Theatertreffen eröffnet in Berlin: Neuland in Sicht

In Berlin eröffnet am Freitag das 52. Theatertreffen. Es präsentiert eine junge Szene mit vielen neuen Namen und neue Theatertexte. Das macht Hoffnung auf eine neue Diskussion um die Zukunft des Theaters.

Er starb so jung, mit 37 Jahren. Und er hat ein gewaltiges Werk hinterlassen, das immer wieder überrascht. Rainer Werner Fassbinder (1945-1982) wird man jetzt häufiger begegnen – im Kino, im Fernsehen, im Gropius-Bau, wo am 6. Mai die Ausstellung „Fassbinder – Jetzt“ eröffnet. Zum Theatertreffen sind die Münchner Kammerspiele mit dem Fassbinder-Stück „Warum läuft Herr R. Amok?“ eingeladen.

Ihm also, dem ultraproduktiven Autor, Regisseur und Schauspieler, widmen die Berliner Festspiele die kommenden Wochen. Fassbinder lebte und arbeitete in einer Zeit, als das Theater noch sehr anders war, sich auf feste Größen stützte und unangefochten als Regietheater verstand, mit berühmten Ensembles und großen Namen, die stetig wiederkehrten.

Theatertreffen präsentiert eine junge Szene

Das hat sich radikal geändert. Zuletzt war in Berlin zu spüren, wie sehr einige alte Theaterfürsten an vergangenen Zeiten festhalten. Dieses Theatertreffen präsentiert eine junge Szene, viele neue Namen. Das Maxim Gorki Theater ist mit Yael Ronens „Common Ground“ dabei – Kriegsgeschichten aus Ex-Jugoslawien, die sich in Berlin kreuzen. Vom Deutschen Theater Berlin kommt „Warten auf Godot“ mit Samuel Finzi und Wolfram Koch, eine Hommage an den im Oktober 2013 gestorbenen Regisseur Dimiter Gotscheff. Das ist die Spannbreite: Balkanrecherche und Beckett. Wenn man bedenkt, dass „Godot“ vor dem Hintergrund des Zweiten Weltkriegs und der deutschen Besatzung entstand, liegen die Dinge nicht so weit auseinander bei diesem 52. Theatertreffen, das sich als rauer, heterogener Jahrgang ankündigt. Gut!

1982, im Jahr, als Fassbinder starb, war Klaus Michael Grüber mit seinem „Faust“, Ernst Wendt mit dem „Tasso“, Jürgen Gosch mit „Nachtasyl“ und Otto Sander und Peter Fitz mit ihrem Beckett-Impromptu nominiert.
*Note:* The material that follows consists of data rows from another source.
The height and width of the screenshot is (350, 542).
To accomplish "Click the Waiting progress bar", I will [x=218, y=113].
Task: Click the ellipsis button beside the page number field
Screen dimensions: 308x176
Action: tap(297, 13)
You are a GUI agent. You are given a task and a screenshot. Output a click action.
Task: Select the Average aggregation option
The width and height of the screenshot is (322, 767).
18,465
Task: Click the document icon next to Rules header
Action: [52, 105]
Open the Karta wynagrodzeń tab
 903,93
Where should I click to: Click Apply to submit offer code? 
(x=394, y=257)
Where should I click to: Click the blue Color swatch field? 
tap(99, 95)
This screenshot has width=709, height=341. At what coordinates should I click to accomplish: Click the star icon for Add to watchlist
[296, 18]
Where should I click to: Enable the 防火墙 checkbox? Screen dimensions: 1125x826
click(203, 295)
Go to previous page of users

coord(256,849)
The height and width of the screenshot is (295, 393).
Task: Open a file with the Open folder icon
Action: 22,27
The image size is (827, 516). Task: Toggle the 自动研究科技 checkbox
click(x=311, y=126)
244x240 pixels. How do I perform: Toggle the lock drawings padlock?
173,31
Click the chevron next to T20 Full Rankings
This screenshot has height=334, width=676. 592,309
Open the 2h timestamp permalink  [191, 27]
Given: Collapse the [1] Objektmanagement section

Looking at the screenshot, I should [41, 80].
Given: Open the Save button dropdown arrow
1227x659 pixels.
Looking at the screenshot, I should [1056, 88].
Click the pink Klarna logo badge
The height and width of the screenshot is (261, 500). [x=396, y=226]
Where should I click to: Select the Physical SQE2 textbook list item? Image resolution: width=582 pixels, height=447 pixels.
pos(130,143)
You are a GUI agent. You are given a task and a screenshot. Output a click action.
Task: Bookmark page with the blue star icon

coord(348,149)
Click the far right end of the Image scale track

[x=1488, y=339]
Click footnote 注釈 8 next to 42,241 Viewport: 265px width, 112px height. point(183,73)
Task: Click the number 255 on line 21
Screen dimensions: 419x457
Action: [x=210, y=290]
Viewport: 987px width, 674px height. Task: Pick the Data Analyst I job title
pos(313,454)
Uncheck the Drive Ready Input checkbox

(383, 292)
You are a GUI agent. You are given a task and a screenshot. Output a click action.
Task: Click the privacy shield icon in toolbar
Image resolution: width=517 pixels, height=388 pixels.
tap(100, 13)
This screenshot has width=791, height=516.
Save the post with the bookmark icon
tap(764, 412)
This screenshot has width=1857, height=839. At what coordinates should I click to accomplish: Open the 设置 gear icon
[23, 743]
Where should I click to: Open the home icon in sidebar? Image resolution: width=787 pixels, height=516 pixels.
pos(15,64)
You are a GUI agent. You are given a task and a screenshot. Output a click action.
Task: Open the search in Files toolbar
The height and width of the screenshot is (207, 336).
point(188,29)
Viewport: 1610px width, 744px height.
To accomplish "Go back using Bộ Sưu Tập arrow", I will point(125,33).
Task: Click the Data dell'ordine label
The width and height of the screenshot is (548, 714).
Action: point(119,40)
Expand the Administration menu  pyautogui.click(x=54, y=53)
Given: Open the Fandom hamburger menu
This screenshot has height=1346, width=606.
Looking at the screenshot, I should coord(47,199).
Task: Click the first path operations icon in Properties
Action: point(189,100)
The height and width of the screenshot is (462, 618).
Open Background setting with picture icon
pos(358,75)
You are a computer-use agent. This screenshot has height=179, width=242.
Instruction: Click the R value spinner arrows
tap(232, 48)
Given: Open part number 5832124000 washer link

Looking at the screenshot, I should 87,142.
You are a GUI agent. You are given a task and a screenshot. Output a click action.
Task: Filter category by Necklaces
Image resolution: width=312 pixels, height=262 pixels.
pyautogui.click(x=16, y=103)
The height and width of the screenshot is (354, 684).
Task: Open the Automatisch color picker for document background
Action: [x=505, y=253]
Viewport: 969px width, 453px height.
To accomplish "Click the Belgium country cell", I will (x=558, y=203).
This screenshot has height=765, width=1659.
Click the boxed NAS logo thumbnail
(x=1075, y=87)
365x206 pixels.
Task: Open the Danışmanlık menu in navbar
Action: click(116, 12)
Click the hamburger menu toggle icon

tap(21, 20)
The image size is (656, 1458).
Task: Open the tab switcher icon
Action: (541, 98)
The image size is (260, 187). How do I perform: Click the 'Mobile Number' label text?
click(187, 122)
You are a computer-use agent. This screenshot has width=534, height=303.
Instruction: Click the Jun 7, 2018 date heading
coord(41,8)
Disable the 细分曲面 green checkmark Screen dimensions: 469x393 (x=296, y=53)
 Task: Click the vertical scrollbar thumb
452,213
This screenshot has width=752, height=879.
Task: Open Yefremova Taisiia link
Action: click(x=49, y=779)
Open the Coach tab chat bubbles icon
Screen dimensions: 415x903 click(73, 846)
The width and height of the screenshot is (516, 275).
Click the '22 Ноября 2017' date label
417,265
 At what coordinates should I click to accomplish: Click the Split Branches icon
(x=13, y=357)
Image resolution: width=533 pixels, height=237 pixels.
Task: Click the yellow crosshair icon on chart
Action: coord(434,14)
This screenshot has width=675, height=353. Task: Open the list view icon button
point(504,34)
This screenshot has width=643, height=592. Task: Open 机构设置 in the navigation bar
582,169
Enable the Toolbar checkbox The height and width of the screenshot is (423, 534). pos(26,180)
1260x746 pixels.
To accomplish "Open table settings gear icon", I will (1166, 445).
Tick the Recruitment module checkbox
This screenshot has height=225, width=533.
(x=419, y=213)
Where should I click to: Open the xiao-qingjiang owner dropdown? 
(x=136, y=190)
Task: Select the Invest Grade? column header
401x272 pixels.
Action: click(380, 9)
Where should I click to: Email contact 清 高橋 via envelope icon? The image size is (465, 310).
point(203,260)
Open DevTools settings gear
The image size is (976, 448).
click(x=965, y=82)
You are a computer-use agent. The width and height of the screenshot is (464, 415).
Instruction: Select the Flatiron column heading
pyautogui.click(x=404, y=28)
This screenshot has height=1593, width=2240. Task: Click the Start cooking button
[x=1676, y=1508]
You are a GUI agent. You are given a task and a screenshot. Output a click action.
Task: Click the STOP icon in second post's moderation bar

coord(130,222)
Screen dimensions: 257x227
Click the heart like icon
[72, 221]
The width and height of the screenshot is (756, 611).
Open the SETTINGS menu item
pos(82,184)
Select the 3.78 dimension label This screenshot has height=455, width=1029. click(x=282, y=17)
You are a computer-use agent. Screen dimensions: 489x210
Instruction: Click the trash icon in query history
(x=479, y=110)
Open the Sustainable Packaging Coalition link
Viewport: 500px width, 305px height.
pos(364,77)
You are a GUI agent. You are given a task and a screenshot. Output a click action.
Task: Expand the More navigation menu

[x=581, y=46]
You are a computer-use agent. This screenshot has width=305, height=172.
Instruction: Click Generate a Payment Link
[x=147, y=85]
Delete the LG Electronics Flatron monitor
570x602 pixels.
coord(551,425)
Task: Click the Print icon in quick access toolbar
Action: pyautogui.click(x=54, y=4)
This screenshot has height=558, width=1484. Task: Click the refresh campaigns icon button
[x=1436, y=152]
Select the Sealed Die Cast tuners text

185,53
Sie sind alle nicht mehr unter uns. Und Hans Neuenfels („Penthesilea“, „Die Schwärmer“), Jürgen Flimm („Leonce und Lena“) und Claus Peymann („Nathan der Weise) standen auf dem Programm. Verdammt lang her.

Neue Theatertexte

Jetzt ist Frank Castorf der Älteste, mit seinem „Baal“, der hier ein Endspiel bekommt. Die Brecht-Erben verbieten jede weitere Aufführung. Das hat ja auch eine gewisse Dramatik. Für neue Theatertexte interessiert sich Castorf weniger – aber es gibt welche. Und die Theatertreffen-Jury hat sich für sie entschieden. Was zu hoffen ist? Dass nach dem Berliner Volksbühnen-Theaterkrach eine neue Diskussion beginnt. Die Frage, welches Theater wir wollen, ist weder beantwortet noch scharf genug gestellt.